Start of Input
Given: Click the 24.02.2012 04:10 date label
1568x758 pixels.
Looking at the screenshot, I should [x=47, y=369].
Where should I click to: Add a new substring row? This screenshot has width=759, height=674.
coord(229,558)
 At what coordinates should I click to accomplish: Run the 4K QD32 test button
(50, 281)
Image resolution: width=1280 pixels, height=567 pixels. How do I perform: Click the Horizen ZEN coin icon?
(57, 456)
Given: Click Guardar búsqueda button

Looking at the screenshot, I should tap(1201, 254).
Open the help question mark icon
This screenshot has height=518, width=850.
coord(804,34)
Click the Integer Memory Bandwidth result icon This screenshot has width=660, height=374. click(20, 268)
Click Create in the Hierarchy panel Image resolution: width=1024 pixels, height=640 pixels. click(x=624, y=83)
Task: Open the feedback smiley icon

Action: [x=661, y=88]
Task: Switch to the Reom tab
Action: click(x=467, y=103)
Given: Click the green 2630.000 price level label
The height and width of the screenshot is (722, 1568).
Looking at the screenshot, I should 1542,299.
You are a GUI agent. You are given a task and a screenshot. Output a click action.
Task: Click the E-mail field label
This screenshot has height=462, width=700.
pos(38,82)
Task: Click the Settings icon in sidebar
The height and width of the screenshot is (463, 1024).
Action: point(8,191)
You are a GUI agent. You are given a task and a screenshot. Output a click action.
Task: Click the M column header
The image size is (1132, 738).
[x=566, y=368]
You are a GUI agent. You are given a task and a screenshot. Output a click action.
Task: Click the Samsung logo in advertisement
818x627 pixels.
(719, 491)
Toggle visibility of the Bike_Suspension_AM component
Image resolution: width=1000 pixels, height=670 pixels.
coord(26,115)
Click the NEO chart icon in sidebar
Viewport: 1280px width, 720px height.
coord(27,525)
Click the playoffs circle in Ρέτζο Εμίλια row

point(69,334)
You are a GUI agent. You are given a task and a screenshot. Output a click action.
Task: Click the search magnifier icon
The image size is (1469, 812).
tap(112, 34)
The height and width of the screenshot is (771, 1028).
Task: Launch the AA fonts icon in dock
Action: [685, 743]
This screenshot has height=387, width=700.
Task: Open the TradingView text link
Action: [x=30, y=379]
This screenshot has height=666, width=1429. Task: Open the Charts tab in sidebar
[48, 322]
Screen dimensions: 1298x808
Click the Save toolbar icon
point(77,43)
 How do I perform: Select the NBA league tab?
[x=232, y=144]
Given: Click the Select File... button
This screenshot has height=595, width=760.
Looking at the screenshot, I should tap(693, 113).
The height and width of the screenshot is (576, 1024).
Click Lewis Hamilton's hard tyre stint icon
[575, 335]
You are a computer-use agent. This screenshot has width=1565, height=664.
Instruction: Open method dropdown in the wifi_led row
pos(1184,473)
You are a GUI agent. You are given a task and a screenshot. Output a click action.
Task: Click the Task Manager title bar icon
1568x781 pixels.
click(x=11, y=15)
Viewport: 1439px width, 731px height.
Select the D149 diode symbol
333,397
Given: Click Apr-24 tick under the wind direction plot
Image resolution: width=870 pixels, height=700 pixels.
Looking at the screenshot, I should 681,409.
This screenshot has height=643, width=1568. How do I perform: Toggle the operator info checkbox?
End of Input
> _Exercise details_: Count up the lines in the records where the string "label" appears. Your reply is that number alone.

> _Solution_: 3